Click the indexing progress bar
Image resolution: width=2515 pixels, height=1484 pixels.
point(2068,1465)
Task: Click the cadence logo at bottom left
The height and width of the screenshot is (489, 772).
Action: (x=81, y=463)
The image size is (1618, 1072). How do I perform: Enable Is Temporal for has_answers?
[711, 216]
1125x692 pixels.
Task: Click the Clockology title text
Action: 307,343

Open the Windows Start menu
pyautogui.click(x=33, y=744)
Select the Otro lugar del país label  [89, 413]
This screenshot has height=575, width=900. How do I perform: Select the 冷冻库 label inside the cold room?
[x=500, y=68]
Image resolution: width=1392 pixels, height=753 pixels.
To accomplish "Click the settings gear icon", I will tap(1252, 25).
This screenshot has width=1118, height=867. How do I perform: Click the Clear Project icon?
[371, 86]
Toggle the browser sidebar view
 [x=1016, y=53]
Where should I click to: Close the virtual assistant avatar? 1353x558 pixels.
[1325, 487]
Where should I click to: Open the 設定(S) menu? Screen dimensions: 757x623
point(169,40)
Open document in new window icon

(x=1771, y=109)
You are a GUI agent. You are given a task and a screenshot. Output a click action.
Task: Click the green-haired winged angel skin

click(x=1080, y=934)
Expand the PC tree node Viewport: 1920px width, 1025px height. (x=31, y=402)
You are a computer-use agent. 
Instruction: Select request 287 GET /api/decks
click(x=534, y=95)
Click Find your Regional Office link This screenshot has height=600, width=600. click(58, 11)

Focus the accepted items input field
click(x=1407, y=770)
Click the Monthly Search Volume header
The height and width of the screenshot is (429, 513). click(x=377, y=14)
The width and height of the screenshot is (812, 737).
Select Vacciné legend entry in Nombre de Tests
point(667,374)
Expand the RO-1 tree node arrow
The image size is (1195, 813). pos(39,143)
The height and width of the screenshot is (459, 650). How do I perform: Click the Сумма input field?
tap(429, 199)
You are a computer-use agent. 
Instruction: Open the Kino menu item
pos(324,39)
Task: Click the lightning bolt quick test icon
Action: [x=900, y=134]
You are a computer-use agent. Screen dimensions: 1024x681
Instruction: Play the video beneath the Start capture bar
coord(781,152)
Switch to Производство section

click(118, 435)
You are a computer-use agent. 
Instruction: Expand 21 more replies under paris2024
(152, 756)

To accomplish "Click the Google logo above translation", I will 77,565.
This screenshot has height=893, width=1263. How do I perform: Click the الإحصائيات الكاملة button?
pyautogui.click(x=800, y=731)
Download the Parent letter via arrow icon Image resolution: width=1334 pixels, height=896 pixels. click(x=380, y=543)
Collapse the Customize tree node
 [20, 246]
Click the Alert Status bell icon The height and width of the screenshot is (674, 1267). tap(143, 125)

········

-- TASK DESCRIPTION --
Echo the rows starting at the line that contains "Expand the RO-1 tree node arrow" and ending at the line that contains "Action: [x=900, y=134]", both included.

-- FINAL ANSWER --
Expand the RO-1 tree node arrow
The image size is (1195, 813). pos(39,143)
The height and width of the screenshot is (459, 650). How do I perform: Click the Сумма input field?
tap(429, 199)
You are a computer-use agent. 
Instruction: Open the Kino menu item
pos(324,39)
Task: Click the lightning bolt quick test icon
Action: [x=900, y=134]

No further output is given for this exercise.